Scientists working in a lab with amber, magenta, and acid blue lines

Gladstone graduate students describe their favorites parts of working at Gladstone.


Graduate students are an integral part of Gladstone’s community and a key driver of our scientific achievements. In honor of Graduate Student Appreciation Week, we asked some of our graduate students about the most exciting part of their work and what they like best about working at Gladstone.

Emily Bulger, McDevitt Lab

What is the most exciting part of your work?
My work uses 3D in vitro models of human development called organoids to decipher patterns in human development. The most exciting part of my work is seeing patterns emerge in this simplified model system that would be really hard to uncover in a living organism, and then being able to piece together how that new information fits with decades of lessons learned from in vivo model systems. And pretty fluorescent imaging never hurts!

What drew you to the science you currently work on?
I’ve always been inspired by all of the absurd and incredible (incredibly absurd?) biodiversity on the planet, and understanding development is at the core of understanding how this diversity emerges. My research lets me explore specifically the earliest stages of human development so we can start to piece together how we are similar and different to organisms around us, how patterns emerge, and especially what causes things to go wrong so we can start to generate more effective therapeutics in the future.

Maxine Nelson, Huang Lab

What is the most exciting part of your work? 
That I can turn stem cells into human neurons in a dish. I’m still a little giddy when, after weeks of careful, daily care, my little cell babies have differentiated into beautiful neurons with long, delicate processes. And how lucky am I that these little neurons I’ve made may help advance our understanding of Alzheimer’s disease?!

Antara Rao, Huang Lab

What is the most exciting part of your work?
My thesis project involves studying individuals who, despite carrying the toxic APOE4 gene, are resistant to Alzheimer’s disease. As we find more cures to deadly diseases, conquering aging and age-related disorders has become the next new medical frontier. I’m particularly excited to study these Alzheimer’s disease–resistant individuals because any biological mechanisms I find would have strong translational potential.

Morgane Leroux, Paz Lab

What is the most exciting part of my work? 
For my PhD project, I am using the patch-clamp technique, which consists of recording the electrical activity of neurons in brain slices in real time. It’s really exciting to inject a current stimulation into a neuron and to observe the neuron’s response on the screen. By recording the voltage of neurons in real time, we can say if they are healthy, unhealthy, tired, more or less excited, etc...and I find it super cool!

What do you like about working at Gladstone? 
I am part of Jeanne Paz’s lab and all my coworkers are amazing! Everyone helps each other and new members are always warmly welcomed.
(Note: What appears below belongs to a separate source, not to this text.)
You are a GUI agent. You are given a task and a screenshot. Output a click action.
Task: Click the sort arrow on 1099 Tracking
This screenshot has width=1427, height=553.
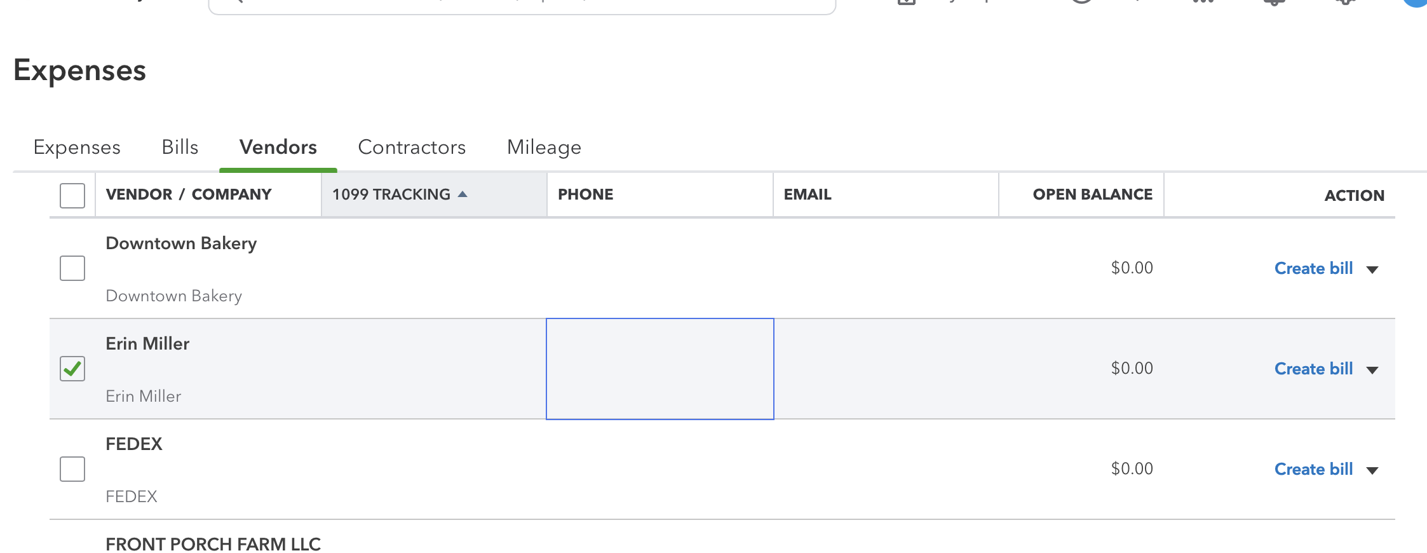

I can't wait for the COVID-19 situation to improve so we can meet up in person again for birthdays and fun activities with the lab.

Oscar Yip, Huang Lab

What is the most exciting part of your work?
I find the translatability and real-world applications of my research in Alzheimer’s disease in Yadong Huang’s lab the most exciting part of my work. Alzheimer’s is a devastating disease that affects so many people and yet still has no cure. Getting the opportunity to work so closely to a human disease that I have a personal connection to and contribute to society’s better understanding of it is very rewarding.